Justice first, then diversity

The recent SCOTUS decision to ban the consideration of race in higher education admissions is part of a fundamental cultural confrontation in the country. The teams are clear. The arguments are old. Progressive versus conservative.

In a reductionist world, the progressive side is in search of a reimagined America, one closer to a more perfect union — a side willing to walk through the ugliness of the nation’s barbarous racial past to build pillars of real justice and fairness. The conservative side is willing — if not seeking — to disavow the reality of, and the national responsibility for, the lingering chains of two and half centuries of slavery and another hundred years of Jim Crow. They want a magic meritocratic America that has only ever been an idea, not a real place. While diversity is the ideological basis of affirmative action dating back to the 1978 Bakke case and is dominating the public discussion now, it is a secondary goal. Justice is first.

Dr. Kamau Bobb is the Senior Director of the Constellations Center for Equity in Computing at Georgia Tech.

I am a child of Black immigrants from Guyana. I was born in New York in 1972, less than ten years after the passage of the 1964 Civil Rights Act. I am a member of the first generation of Black people in American history born with full legal rights everywhere in the nation. My generation attended college for the first time in the late 1980s and early 1990s. Prior to 1964, the United States had only ever been a slave and then apartheid state.

For the entire existence of the country until then, there has been legally sanctioned racial discrimination in all facets of American life, including, if not especially, in education. Perhaps important to restate that it was illegal for Black people to learn to read in America for nearly 250 years during slavery. During the following century of segregation under Jim Crow, education for Black people was a sham. Hence the 1954 SCOTUS ruling in Brown v. Board of Education that public educational facilities separated by race are inherently unequal. They were then, and remain today, inherently unequal.

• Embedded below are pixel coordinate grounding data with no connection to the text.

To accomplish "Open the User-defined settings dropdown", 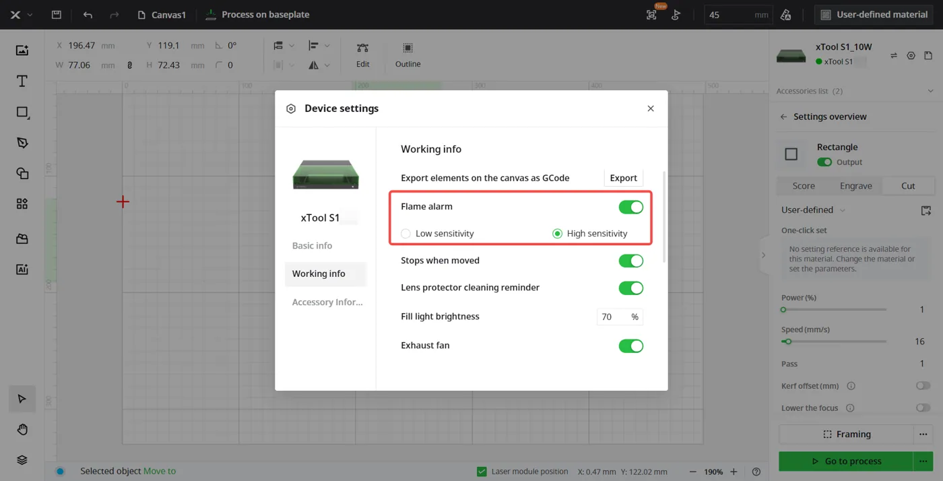I will pyautogui.click(x=813, y=210).
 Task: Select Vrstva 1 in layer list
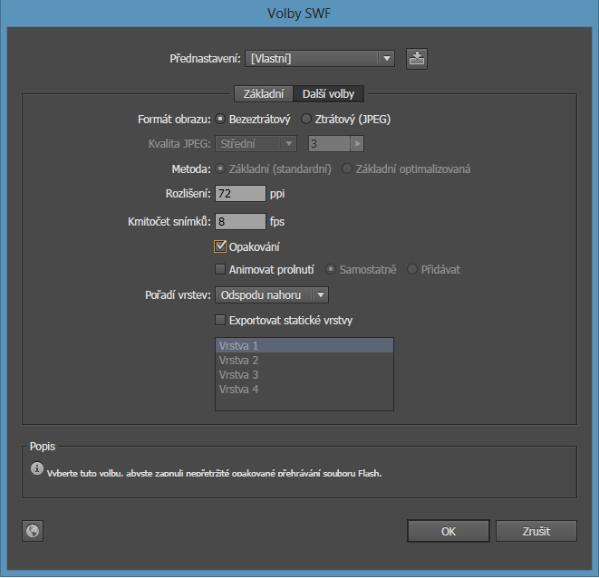coord(304,346)
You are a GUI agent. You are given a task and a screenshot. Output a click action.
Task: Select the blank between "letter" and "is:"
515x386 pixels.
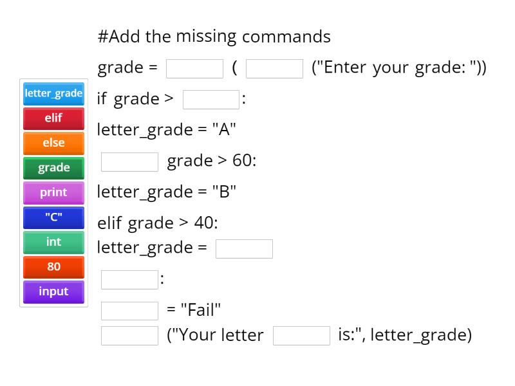point(301,336)
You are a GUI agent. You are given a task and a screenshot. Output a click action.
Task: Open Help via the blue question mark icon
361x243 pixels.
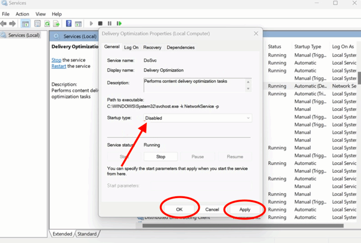coord(69,24)
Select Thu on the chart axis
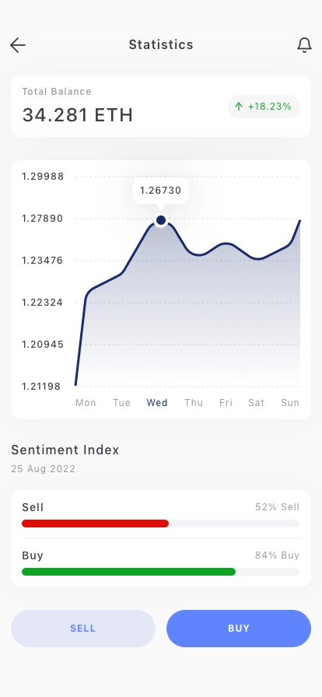Image resolution: width=322 pixels, height=697 pixels. pos(194,403)

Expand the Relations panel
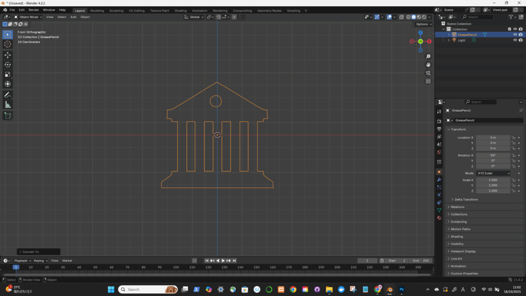click(x=458, y=207)
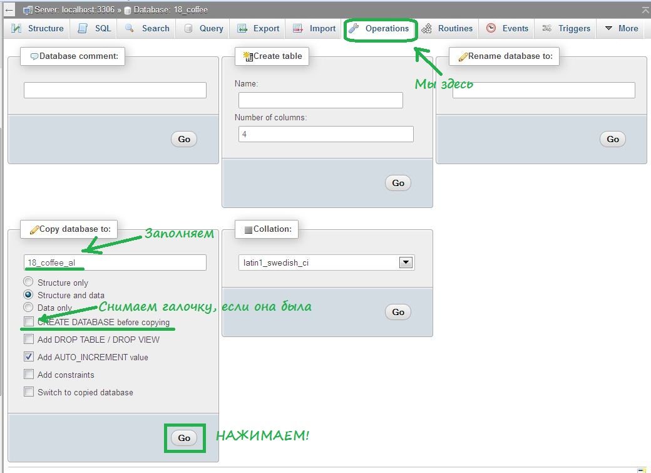Click the Number of columns field
651x473 pixels.
(326, 134)
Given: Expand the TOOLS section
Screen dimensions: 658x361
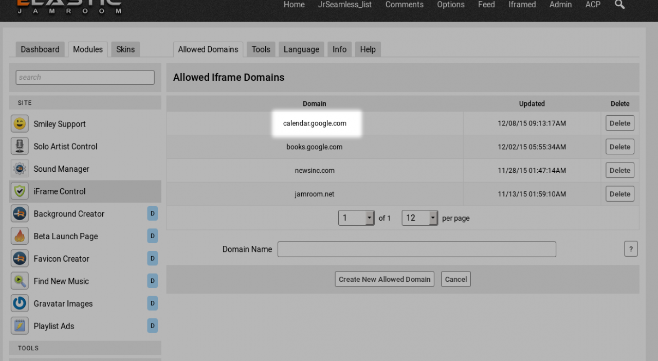Looking at the screenshot, I should (x=85, y=348).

I am on the faculty at Georgia Tech. In Atlanta, there are 10 traditional public high schools in the Atlanta Public School System. In seven of those schools, there isn’t a single white student. As of October 2022, all of the nearly 2,000 white students attend only three of the schools, without exception. The other seven serve students of color only. Almost 70 years after Brown, these schools remain “for colored students only.”

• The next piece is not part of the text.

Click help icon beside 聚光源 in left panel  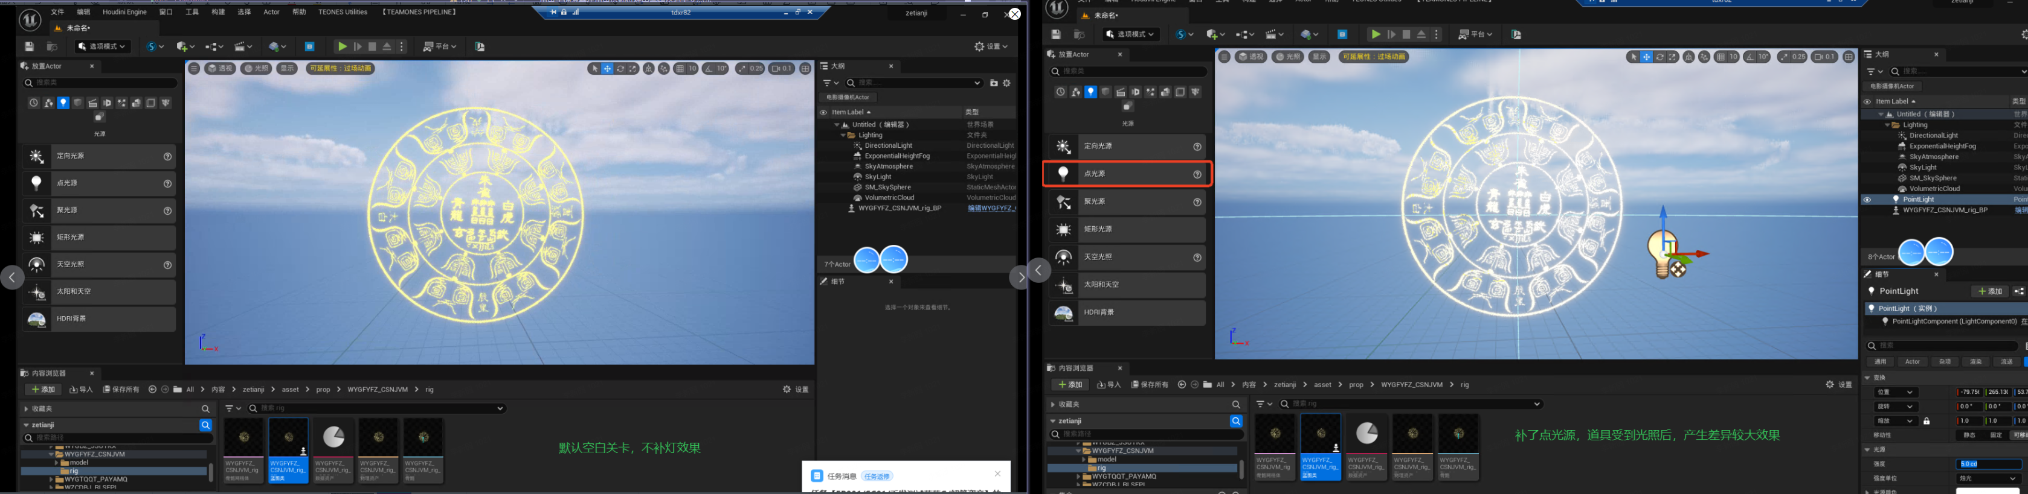tap(168, 211)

If we hold to the tenets of the Brown decision, these segregated schools are inherently unequal. They are, and we all know it. Black students who succeed at the highest levels often do so despite public education, not because of it. Race is a factor in their education every step of the way. It always has been. Hence the litany of charter schools, corporate altruism and non-profit organizations across the country targeting Black students. The nation knows that race is a deterministic factor in education and has built an entire shadow educational ecosystem based on that fact.

In the College of Computing at Georgia Tech, one of the premier public institutions in the country, over the last seven years, of all the students earning degrees in computer science at all levels – BS, MS, and Ph.D. — only 3 percent have been Black. That, in a city and state that are 50 percent and 33 percent Black respectively. At the University of California, Berkeley, my alma mater, it is less than 1 percent. Black students continue to drag the chains of an educational system that was not designed for their success.

The legal arguments surrounding affirmative action have now run their course. This conservative court has given credence to the magic meritocracy and driven a stake into the heart of affirmative action. The ensuing concern about diversity in higher ed is noble, and I agree with it for all the reasons we repeatedly hear. Justice, however, is the heart of the matter. The country has not come to terms with its past. The magic meritocracy is untethered from reality and historical truth. Confrontation with the fullness of the American past is the only path to justice. Diversity is merely a derivative of that.